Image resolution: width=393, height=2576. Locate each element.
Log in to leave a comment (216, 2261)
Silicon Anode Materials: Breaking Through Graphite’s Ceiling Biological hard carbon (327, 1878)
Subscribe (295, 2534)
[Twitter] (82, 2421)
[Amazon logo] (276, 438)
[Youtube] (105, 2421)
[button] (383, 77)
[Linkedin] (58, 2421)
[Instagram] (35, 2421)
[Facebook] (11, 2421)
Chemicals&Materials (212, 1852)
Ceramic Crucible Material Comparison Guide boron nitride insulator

========

> _EXERCISE REQUIREMENTS_
Start at the first line of the data above. Stop after the line containing "Chemicals&Materials (212, 1852)", reproducing each line exactly and adding nothing.

> _REPLY_
Image resolution: width=393, height=2576. Locate each element.
Log in to leave a comment (216, 2261)
Silicon Anode Materials: Breaking Through Graphite’s Ceiling Biological hard carbon (327, 1878)
Subscribe (295, 2534)
[Twitter] (82, 2421)
[Amazon logo] (276, 438)
[Youtube] (105, 2421)
[button] (383, 77)
[Linkedin] (58, 2421)
[Instagram] (35, 2421)
[Facebook] (11, 2421)
Chemicals&Materials (212, 1852)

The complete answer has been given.